[[ DATA FOR PROCESSING open ]]

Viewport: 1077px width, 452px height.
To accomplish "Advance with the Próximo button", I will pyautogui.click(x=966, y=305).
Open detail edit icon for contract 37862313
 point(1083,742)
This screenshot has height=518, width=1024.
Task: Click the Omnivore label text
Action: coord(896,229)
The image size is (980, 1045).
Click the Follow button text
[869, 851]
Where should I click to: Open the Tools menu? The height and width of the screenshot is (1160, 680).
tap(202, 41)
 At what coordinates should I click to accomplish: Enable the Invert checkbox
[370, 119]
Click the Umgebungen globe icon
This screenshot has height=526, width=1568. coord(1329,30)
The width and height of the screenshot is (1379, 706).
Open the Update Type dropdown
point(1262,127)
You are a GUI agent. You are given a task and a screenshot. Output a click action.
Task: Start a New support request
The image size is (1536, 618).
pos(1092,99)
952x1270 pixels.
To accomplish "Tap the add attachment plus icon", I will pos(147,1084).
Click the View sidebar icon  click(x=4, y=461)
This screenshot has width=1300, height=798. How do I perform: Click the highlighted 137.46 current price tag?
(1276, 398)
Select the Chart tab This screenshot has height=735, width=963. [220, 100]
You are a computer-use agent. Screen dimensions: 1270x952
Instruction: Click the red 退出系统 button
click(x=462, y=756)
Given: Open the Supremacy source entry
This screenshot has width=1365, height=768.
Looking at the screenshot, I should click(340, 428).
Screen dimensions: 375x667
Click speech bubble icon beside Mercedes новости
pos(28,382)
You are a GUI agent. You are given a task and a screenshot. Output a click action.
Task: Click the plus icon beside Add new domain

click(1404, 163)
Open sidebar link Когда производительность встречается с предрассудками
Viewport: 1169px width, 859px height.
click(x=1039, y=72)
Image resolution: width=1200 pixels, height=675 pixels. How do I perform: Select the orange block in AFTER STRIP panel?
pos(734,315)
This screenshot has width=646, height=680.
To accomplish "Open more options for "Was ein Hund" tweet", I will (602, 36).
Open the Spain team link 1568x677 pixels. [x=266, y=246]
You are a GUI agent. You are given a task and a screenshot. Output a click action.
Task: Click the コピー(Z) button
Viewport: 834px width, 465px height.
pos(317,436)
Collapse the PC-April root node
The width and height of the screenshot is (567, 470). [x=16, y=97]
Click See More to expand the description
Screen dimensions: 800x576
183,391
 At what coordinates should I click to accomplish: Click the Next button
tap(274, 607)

[[ DATA FOR PROCESSING closed ]]

▶ WORK ITEM
Without altering anything, print all of the data again.

▶ RESPONSE TO THIS TASK
Viewport: 1077px width, 452px height.
To accomplish "Advance with the Próximo button", I will pyautogui.click(x=966, y=305).
Open detail edit icon for contract 37862313
 point(1083,742)
This screenshot has height=518, width=1024.
Task: Click the Omnivore label text
Action: coord(896,229)
The image size is (980, 1045).
Click the Follow button text
[869, 851]
Where should I click to: Open the Tools menu? The height and width of the screenshot is (1160, 680).
tap(202, 41)
 At what coordinates should I click to accomplish: Enable the Invert checkbox
[370, 119]
Click the Umgebungen globe icon
This screenshot has height=526, width=1568. coord(1329,30)
The width and height of the screenshot is (1379, 706).
Open the Update Type dropdown
point(1262,127)
You are a GUI agent. You are given a task and a screenshot. Output a click action.
Task: Start a New support request
The image size is (1536, 618).
pos(1092,99)
952x1270 pixels.
To accomplish "Tap the add attachment plus icon", I will pos(147,1084).
Click the View sidebar icon  click(x=4, y=461)
This screenshot has width=1300, height=798. How do I perform: Click the highlighted 137.46 current price tag?
(1276, 398)
Select the Chart tab This screenshot has height=735, width=963. [220, 100]
You are a computer-use agent. Screen dimensions: 1270x952
Instruction: Click the red 退出系统 button
click(x=462, y=756)
Given: Open the Supremacy source entry
This screenshot has width=1365, height=768.
Looking at the screenshot, I should click(340, 428).
Screen dimensions: 375x667
Click speech bubble icon beside Mercedes новости
pos(28,382)
You are a GUI agent. You are given a task and a screenshot. Output a click action.
Task: Click the plus icon beside Add new domain

click(1404, 163)
Open sidebar link Когда производительность встречается с предрассудками
Viewport: 1169px width, 859px height.
click(x=1039, y=72)
Image resolution: width=1200 pixels, height=675 pixels. How do I perform: Select the orange block in AFTER STRIP panel?
pos(734,315)
This screenshot has width=646, height=680.
To accomplish "Open more options for "Was ein Hund" tweet", I will (602, 36).
Open the Spain team link 1568x677 pixels. [x=266, y=246]
You are a GUI agent. You are given a task and a screenshot. Output a click action.
Task: Click the コピー(Z) button
Viewport: 834px width, 465px height.
pos(317,436)
Collapse the PC-April root node
The width and height of the screenshot is (567, 470). [x=16, y=97]
Click See More to expand the description
Screen dimensions: 800x576
183,391
 At what coordinates should I click to accomplish: Click the Next button
tap(274, 607)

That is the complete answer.